Galatians 3:26-29 — For ye are all the children of God by faith in Christ Jesus. For as many of you as have been baptized into Christ have put on Christ. There is neither Jew nor Greek, there is neither bond nor free, there is neither male nor female: for ye are all one in Christ Jesus. And if ye be Christ’s, then are ye Abraham’s seed, and heirs according to the promise.
Our world is falling apart — and the church should be trying to hold it together. One of the things that is often on my mind is the way the church has splintered into twenty thousand denominations. But there’s another aspect to this question of church unity. It’s the question of nationalism or even regionalism, and the challenge is often masked by ideas that sound really good.
It sounds right, doesn’t it, to be adapting programs and practices to national preferences. History, though, has plenty of examples of “national” churches that were far away from being part of a universal catholic church. Consider, for instance, the “German” church of the 1930’s. In fact, of course, any church that puts national identity ahead of identity in Christ fails the test. It might even be said that the Church of England failed that test at its foundation and has been in recovery ever since. Looking at the issue from a broader perspective Alan Lewis said:
The cosmic range of Christ’s crucified lordship means that, on the one hand He may be found and followed in every society, and His gospel and His church live in symbiosis with every culture; and, on the other hand, that no culture whatsoever may be sanctified or idolized, identified as the embodiment of truth on which His church depends.

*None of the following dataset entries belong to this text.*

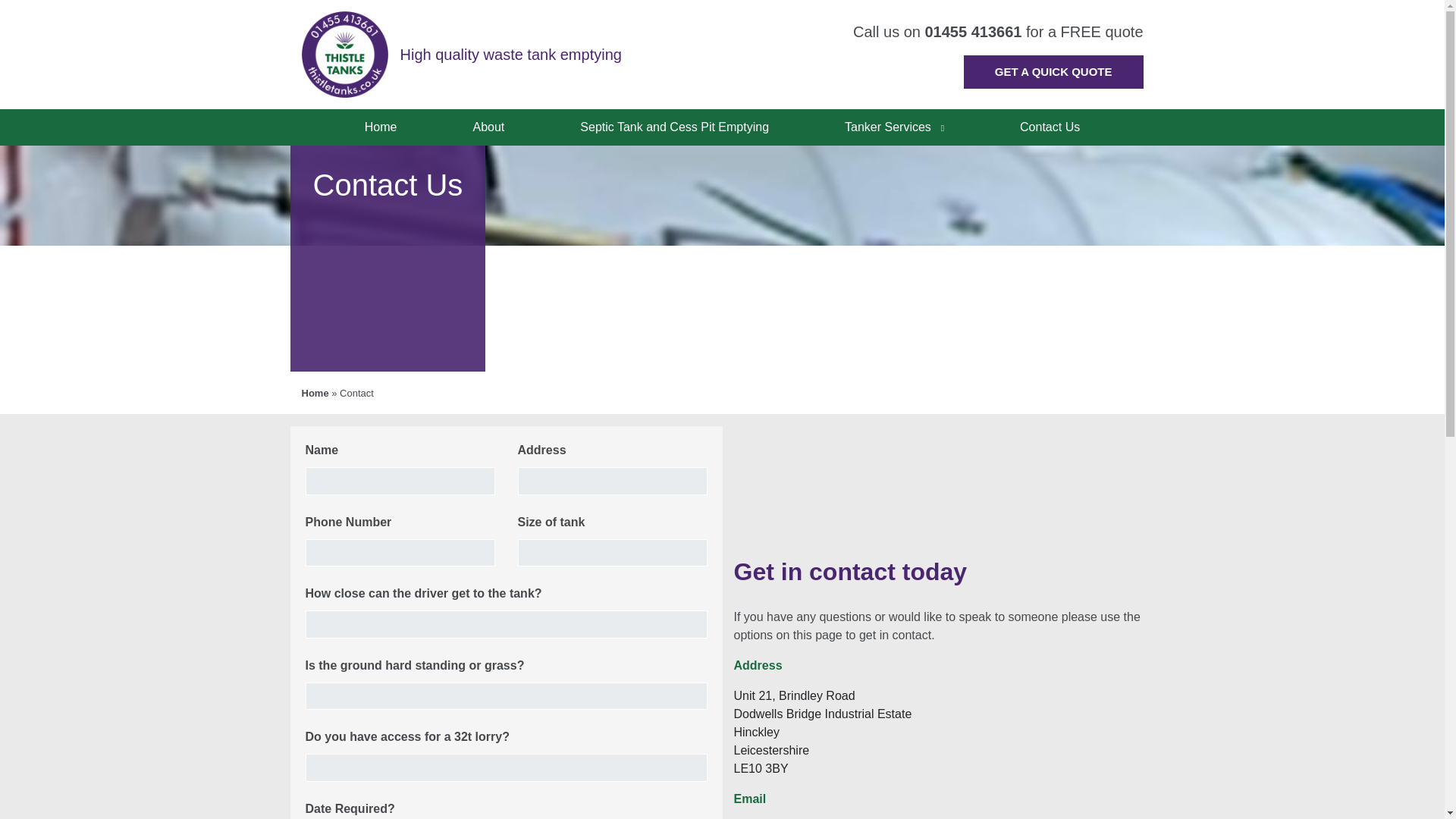
link to contact page (1052, 72)
Tanker Services (893, 126)
About (489, 126)
Septic Tank and Cess Pit Emptying (673, 126)
01455 413661 (973, 31)
Home (380, 126)
Home (315, 392)
Phone us link (973, 31)
GET A QUICK QUOTE (1052, 72)
Contact Us (1049, 126)
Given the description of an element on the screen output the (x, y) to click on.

The warning is especially appropriate to a world in which, as the Cold War threat has receded, nationalism has re-emerged and in
which it is be be becoming fashionable to talk of the Western church fading and the African, Latin American and Asian churches becoming the new focus of Christianity.
There’s another aspect to this risk, too. Just as fracture across national lines is a misunderstanding of the church’s mission, so too is a fracturing across generational lines. There is a church movement having it’s roots in Europe in the 1970’s but now accelerating, variously described as “emerging”, or “emergent”, that seeks to place Christianity in a context for today. In particular, rather than providing a pre-determined and pre-digested theology, the emerging church assumes the reader brings a cultural context to scripture and will interpret it accordingly. It is, if you like, a post-modernist, “no absolute truth” theology.
The “time-shifted” view of Christian truth is as fallacious as the “space-shifted” view. We need to be acutely on our guard against any attempt to further divide the church by taking a”local” view of it. That is, as it were, to look from the wrong end of the telescope. We should be looking for the one church’s view on our society … Not our society’s view on the one church. We are the universal catholic church … we must seek to be the glue that holds things together.